The respective Cox analysis–predicted survival rates at 10 years for the patients who did and did not develop dementia during follow-up were 40% and 70%.
“Our conclusion is that higher HbA1c levels are associated with an increased risk of dementia among persons with type 2 diabetes,” Dr. Rawshani said.
“The conclusion is interesting,” Dr. Naveed Sattar, professor of metabolic medicine at the Institute of Cardiovascular and Medical Sciences, University of Glasgow (Scotland), said in an interview. Dr. Sattar, who was not involved in the study, said that, while interesting, there was no mention that the very lowest blood glucose levels also were linked to an increased risk. There was a J-shaped curve, he observed.

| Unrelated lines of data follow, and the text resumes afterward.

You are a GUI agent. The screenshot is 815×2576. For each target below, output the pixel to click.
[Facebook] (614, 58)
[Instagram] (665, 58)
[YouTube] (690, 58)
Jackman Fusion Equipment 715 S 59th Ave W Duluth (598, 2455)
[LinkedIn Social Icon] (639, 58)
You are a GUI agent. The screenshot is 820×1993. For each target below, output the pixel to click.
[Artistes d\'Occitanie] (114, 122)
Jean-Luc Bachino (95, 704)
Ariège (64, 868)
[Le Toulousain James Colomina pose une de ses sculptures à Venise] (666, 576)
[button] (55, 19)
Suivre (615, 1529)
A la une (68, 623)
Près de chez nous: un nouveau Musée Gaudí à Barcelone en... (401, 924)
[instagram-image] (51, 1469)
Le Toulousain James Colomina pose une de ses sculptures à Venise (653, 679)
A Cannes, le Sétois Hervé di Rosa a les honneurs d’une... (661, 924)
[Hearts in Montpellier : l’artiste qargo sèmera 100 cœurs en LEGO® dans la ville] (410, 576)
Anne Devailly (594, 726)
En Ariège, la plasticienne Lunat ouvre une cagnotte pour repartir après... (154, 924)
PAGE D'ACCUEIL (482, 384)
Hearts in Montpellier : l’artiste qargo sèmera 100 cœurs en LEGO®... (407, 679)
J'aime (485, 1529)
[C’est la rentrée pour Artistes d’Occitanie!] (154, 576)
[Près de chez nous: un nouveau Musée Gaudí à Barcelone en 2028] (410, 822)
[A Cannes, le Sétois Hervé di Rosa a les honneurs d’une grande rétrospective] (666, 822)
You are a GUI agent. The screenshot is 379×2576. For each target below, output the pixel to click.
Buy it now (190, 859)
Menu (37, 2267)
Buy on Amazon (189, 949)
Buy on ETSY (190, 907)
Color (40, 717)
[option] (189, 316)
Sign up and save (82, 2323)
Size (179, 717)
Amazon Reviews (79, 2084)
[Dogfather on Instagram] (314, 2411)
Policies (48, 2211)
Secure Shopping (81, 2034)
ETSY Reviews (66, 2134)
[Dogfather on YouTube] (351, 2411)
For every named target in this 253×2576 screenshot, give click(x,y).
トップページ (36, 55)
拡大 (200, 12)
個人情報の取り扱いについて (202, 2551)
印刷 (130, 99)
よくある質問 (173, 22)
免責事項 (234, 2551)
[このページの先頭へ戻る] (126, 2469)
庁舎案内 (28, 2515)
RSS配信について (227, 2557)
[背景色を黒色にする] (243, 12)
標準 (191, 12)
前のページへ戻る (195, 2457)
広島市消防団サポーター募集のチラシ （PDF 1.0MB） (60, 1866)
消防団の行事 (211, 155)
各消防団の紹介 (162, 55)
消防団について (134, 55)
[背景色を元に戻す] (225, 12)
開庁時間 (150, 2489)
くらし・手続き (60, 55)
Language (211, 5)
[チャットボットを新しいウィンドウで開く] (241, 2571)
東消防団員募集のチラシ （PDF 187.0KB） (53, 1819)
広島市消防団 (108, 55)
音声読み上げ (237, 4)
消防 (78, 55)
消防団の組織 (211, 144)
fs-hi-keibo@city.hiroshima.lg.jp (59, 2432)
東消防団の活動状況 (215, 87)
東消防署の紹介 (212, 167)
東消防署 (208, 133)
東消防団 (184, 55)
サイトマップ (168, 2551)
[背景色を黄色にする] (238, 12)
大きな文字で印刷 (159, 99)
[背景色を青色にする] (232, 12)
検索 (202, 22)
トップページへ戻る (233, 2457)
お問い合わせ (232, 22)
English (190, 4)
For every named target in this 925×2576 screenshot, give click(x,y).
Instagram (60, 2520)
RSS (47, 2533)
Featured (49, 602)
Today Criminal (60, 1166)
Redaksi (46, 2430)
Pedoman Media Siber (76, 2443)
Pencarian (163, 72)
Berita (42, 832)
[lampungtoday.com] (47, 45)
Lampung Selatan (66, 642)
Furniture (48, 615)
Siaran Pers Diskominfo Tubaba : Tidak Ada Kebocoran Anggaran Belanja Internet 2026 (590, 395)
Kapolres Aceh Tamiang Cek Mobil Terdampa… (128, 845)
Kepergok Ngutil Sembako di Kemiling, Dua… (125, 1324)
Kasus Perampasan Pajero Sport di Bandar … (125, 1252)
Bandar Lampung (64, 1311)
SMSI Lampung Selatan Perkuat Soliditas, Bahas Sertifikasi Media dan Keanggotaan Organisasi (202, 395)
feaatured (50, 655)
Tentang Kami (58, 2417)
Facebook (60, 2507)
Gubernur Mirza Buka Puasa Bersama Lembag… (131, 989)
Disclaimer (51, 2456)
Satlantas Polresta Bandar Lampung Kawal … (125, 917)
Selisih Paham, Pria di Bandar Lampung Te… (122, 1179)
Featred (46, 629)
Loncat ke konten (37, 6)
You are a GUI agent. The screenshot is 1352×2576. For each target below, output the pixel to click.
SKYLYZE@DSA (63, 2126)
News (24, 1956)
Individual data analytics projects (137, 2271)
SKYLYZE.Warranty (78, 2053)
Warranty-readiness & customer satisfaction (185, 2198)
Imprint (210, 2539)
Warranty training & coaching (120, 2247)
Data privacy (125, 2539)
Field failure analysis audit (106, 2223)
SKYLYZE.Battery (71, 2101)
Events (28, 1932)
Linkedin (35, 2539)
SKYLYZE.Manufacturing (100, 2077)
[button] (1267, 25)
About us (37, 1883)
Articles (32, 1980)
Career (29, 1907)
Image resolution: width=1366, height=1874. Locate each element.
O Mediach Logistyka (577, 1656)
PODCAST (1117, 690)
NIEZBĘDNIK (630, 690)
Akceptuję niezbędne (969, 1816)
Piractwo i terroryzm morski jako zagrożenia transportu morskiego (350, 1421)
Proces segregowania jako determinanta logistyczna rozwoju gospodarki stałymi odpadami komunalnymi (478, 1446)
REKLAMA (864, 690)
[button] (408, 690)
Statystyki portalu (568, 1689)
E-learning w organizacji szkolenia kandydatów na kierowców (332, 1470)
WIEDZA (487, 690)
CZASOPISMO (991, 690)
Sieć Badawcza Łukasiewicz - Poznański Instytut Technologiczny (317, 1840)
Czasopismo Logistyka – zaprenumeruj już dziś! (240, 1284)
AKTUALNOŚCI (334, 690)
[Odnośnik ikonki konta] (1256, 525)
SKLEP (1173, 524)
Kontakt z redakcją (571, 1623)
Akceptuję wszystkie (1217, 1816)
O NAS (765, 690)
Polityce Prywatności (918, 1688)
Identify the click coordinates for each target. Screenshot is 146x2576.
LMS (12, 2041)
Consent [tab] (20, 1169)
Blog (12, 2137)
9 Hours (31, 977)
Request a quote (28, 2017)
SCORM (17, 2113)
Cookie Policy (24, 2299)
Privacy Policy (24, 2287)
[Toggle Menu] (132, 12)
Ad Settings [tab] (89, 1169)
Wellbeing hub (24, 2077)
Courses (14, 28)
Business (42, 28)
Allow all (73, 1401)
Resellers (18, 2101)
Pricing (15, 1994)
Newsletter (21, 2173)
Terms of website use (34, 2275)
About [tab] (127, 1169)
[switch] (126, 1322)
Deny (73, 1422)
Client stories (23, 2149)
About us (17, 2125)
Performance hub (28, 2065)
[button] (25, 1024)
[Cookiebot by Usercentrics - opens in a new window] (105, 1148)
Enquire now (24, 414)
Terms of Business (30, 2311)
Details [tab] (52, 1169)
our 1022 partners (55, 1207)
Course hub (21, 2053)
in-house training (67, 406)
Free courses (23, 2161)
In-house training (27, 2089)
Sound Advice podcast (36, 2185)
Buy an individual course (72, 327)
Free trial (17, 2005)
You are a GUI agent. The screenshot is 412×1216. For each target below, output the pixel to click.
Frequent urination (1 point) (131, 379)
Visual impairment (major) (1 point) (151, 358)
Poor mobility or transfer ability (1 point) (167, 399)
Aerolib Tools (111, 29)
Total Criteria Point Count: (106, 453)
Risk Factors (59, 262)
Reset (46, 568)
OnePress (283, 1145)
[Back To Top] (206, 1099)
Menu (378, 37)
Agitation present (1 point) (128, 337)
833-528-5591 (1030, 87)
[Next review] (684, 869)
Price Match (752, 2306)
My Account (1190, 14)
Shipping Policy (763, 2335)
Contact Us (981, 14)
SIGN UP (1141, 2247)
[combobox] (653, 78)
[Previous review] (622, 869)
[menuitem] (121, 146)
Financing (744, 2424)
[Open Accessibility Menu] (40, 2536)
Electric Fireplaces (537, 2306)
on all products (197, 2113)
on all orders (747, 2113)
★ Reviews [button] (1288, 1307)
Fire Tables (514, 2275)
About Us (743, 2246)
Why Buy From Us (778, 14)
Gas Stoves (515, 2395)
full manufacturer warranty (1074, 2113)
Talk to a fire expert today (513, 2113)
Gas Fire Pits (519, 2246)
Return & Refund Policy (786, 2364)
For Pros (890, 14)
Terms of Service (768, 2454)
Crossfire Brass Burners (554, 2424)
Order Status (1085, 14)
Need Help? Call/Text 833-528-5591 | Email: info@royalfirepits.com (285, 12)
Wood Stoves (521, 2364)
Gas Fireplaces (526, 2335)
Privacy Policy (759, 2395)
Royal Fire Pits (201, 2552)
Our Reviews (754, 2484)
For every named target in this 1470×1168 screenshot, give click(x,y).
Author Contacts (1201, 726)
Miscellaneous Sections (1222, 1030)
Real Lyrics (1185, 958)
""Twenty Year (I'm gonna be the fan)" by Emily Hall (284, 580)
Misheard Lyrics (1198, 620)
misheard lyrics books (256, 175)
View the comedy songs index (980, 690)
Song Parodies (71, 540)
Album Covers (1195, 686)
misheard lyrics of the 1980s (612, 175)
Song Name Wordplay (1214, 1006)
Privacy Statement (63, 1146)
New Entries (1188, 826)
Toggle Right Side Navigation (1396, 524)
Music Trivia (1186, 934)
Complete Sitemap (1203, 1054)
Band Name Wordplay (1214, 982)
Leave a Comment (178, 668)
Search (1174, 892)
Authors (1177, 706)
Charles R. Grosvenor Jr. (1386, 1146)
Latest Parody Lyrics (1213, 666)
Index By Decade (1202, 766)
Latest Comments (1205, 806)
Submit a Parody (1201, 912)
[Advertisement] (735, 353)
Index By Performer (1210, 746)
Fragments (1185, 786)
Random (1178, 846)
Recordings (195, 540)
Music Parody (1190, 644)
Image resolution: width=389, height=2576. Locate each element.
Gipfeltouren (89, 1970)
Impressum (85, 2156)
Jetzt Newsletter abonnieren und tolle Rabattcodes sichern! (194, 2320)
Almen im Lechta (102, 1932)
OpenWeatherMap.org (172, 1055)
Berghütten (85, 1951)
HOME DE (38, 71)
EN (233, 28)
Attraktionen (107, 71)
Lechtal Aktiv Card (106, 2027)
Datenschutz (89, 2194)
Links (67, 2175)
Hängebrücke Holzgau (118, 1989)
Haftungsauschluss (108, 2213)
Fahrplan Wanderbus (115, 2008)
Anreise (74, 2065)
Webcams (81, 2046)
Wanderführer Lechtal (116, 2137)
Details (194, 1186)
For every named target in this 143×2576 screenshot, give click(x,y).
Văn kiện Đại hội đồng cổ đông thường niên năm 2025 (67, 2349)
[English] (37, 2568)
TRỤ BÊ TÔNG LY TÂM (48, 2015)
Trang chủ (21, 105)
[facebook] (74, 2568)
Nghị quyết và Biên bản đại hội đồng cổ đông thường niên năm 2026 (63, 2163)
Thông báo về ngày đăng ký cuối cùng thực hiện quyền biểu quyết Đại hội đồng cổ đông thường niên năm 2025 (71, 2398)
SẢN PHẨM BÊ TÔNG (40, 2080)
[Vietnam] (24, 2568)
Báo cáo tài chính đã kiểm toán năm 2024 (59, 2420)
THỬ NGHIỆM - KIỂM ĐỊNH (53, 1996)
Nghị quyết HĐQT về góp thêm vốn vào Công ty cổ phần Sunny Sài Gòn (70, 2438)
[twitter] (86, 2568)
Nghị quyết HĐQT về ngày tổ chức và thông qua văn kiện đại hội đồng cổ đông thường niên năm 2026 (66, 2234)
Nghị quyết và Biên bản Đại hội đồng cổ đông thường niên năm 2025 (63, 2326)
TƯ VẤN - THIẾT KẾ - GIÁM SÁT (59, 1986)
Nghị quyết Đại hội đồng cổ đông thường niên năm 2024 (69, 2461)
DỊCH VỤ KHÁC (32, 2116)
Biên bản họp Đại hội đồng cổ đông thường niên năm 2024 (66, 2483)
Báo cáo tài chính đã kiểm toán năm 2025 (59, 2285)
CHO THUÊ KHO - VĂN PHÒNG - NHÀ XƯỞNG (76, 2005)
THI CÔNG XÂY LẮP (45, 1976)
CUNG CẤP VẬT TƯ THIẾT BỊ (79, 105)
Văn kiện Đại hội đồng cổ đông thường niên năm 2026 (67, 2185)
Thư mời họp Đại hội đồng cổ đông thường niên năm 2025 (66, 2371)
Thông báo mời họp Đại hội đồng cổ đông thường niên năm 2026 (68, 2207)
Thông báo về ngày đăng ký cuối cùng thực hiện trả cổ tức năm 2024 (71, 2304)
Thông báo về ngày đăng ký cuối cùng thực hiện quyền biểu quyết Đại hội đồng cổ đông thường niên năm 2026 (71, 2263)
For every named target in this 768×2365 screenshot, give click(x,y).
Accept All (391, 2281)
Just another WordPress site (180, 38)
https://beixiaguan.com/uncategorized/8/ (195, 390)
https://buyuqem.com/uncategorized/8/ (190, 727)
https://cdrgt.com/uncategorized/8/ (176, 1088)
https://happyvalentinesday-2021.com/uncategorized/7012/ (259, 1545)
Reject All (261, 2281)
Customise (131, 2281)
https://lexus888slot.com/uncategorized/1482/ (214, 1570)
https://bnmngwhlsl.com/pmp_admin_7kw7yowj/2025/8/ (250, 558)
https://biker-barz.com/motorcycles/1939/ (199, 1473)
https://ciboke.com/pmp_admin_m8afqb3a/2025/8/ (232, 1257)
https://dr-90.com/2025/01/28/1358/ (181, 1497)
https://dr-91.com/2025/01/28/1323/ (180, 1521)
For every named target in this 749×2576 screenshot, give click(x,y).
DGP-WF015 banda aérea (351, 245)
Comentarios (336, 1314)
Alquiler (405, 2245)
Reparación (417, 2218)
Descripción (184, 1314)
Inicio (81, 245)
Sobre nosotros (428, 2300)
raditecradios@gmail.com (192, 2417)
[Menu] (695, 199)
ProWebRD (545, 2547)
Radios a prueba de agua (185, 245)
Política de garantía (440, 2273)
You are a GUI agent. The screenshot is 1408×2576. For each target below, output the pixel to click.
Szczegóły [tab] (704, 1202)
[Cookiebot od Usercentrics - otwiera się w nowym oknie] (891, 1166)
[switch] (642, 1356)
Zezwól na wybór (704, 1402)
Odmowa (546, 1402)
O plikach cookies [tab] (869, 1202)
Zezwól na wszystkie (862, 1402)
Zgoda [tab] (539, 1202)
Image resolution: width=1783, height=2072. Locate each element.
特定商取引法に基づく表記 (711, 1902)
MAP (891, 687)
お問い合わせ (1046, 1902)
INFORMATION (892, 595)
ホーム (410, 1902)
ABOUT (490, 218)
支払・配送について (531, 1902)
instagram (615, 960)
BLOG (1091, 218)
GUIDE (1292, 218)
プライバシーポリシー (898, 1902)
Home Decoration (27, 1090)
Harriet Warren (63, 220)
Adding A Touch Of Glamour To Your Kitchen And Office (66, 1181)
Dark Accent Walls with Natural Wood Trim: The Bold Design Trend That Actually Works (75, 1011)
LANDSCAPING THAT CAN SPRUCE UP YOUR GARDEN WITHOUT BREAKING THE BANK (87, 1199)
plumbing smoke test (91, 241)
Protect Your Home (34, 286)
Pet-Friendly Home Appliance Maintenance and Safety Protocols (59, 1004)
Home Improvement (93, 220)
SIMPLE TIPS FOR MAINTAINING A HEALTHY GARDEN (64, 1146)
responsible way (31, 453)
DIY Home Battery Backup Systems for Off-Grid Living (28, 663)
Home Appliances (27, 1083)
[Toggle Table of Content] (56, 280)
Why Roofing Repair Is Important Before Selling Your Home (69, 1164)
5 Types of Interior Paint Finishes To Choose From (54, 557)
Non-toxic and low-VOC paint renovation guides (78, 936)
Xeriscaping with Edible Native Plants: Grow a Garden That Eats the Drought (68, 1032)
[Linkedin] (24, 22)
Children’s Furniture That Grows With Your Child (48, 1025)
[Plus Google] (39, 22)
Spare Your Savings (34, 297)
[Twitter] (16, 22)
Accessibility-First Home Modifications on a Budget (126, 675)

“In people who have very low blood glucose levels, below guideline levels, I suspect that there are other reasons that they are sick and they’re hemoglobin A1c is low because of this and that then leads to dementia.” Dr. Sattar observed. He added that perhaps it was not necessarily the hyperglycemia causing dementia, it was more likely a case of reverse causality.
“The study showed clearly that high BMI, high LDL, and high blood pressure were also associated with more dementia,” Dr. Sattar said. “And, it also showed that being on antihypertensives and cholesterol-lowering tablets gives you a low risk of dementia,” he added. “So the things we are doing in diabetes to keep blood pressure down, smoking down, cholesterol down, are working and, together with keeping hemoglobin in the normal range, should help to lower the risk of dementia. That’s epidemiology, and we now need the trials to prove it, but it’s going to be very, very tough.”
Dr. Rawshani did not report having any disclosures. Dr. Sattar said that he had no disclosures relevant to his comments.
AT EASD 2015
Key clinical point: Lowering HbA1cand good general diabetes risk-factor control may help prevent dementia in patients with type 2 diabetes.
Major finding: HbA1c ≥10% increased the risk for dementia by 23% in time-fixed analysis and by 73% in time-updated analysis.
Data source: More than 353,000 patients with type 2 diabetes followed for a mean of 4.8 years for the development of dementia, death, or end of follow-up in 2012.
Disclosures: Dr. Rawshani did not report having any disclosures. Dr. Sattar said he had no disclosures relevant to his comments.